Here you may see large predators as bears (Ursus arctos) and wolf (Canis lupus). There are also numerous species of small mammals, amphibians, reptiles, and invertebrates. There are many birds living in this area. Some are birds of prey like goshawk, and birds living next to creeks (white-throated dipper and grey wagtail). In lower parts, the grey heron (Ardea cinerea) can be found, and, occasionally, even white stork (Ciconia ciconia). Most of amphibian and reptile species which you can find in continental Croatia, can be found here.
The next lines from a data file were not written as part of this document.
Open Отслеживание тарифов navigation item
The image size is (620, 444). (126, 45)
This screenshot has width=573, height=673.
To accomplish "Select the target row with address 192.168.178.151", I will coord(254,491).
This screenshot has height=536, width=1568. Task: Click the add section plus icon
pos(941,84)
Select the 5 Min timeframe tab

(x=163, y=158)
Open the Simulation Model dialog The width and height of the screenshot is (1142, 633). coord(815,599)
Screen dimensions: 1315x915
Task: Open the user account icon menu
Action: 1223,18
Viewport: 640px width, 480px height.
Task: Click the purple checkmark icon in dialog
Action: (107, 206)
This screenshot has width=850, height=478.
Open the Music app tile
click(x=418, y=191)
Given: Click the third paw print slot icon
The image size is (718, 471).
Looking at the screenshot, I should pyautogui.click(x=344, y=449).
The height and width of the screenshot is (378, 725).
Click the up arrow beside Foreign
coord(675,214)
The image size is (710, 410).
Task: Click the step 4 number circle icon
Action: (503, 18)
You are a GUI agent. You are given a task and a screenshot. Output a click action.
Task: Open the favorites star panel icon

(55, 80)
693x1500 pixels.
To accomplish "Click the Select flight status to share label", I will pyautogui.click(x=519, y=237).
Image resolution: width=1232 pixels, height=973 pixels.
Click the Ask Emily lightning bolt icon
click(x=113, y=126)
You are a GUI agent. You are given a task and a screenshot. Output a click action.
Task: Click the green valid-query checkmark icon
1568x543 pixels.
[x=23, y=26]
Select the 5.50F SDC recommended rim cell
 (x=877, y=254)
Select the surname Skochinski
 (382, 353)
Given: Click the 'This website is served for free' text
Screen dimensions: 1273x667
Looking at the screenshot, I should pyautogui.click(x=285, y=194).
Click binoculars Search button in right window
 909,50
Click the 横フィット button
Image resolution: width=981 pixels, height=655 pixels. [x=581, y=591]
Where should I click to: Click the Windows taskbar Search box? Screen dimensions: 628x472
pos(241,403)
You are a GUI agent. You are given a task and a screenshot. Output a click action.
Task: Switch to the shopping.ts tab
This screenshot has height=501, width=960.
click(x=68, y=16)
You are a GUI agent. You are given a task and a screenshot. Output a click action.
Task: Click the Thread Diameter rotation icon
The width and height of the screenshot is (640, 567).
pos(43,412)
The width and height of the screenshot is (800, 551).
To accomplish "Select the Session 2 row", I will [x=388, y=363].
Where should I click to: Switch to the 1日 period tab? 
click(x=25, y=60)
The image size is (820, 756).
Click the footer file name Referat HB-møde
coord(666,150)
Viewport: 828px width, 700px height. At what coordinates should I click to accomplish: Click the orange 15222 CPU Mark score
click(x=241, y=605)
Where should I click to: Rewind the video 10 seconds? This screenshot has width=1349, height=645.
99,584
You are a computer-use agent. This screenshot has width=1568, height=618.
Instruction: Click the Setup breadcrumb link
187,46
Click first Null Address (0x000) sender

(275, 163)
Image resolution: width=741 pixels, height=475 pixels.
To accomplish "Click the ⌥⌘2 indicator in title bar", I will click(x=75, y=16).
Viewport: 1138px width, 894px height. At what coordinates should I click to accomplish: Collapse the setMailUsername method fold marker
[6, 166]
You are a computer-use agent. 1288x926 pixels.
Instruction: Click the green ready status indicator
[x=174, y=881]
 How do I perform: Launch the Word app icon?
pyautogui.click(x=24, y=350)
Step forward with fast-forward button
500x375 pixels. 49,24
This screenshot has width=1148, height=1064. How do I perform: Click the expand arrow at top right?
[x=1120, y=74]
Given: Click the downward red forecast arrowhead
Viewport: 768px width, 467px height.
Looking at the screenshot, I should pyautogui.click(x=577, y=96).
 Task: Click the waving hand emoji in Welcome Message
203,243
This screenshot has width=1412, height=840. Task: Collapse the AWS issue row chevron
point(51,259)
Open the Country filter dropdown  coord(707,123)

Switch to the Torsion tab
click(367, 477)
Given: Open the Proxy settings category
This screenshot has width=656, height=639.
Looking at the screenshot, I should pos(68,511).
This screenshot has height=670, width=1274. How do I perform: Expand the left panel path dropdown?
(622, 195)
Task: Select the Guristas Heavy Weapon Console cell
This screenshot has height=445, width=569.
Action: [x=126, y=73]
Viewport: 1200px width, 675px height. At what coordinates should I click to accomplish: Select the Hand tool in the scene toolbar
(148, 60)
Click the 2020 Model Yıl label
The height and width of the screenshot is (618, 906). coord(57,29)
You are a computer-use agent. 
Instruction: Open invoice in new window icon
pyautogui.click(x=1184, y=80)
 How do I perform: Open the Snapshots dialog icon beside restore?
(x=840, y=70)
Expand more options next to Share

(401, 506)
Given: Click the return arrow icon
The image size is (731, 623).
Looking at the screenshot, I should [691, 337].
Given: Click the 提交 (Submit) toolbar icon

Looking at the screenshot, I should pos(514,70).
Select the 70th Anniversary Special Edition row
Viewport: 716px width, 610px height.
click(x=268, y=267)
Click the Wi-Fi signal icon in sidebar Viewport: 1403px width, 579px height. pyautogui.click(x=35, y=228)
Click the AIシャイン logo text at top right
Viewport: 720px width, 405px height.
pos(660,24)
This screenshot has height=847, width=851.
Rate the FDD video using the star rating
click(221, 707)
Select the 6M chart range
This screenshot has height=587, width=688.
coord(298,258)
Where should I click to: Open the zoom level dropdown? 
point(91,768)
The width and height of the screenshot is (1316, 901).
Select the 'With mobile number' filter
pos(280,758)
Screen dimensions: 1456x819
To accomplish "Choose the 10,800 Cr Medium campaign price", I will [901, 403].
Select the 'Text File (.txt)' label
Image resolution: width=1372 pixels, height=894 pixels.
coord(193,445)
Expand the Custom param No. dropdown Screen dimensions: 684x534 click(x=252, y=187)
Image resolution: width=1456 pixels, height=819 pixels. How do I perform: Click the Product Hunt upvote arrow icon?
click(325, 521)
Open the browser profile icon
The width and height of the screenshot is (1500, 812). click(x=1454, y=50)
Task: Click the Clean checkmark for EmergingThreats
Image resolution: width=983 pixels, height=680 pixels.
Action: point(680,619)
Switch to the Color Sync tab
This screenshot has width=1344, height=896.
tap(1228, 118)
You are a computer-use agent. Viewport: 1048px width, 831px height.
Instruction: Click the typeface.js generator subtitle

Spotted salamander (Salamandra salamandra) is a regular inhabitant of the areas near creeks. Very rare black salamanders (Salamandra atra) can be found in higher areas. Ponds are hatching places for amphibians like toads, newts and frogs. Snakes are common here. Venomous snakes - Viper (Vipera ammodytes) and grass snake (Natrix natrix), and nonvenomous - Aesculapian snake (Elaphe longissima), smooth snake (Coronella austriaca) and dice snake (Natrix tessellata) – strictly protected species listed on the Red List. The commonest lizard is wall lizard (Podarcis muralis), slow-worm (Anguis fragilis), European green lizard (Lacerta viridis) and common lizard (Lacerta vivipara).

There are 21 species of fish, from 8 families. They live in river Kupa, Kupčina, and other rivers and creeks in the area. Some of them are Eudontomyzon vladykovi, Squalius cephalus and Cobitis elongata.
Brown trout are common due to suitable ecological conditions (water temperature, quantity of oxygen and creeks' speed).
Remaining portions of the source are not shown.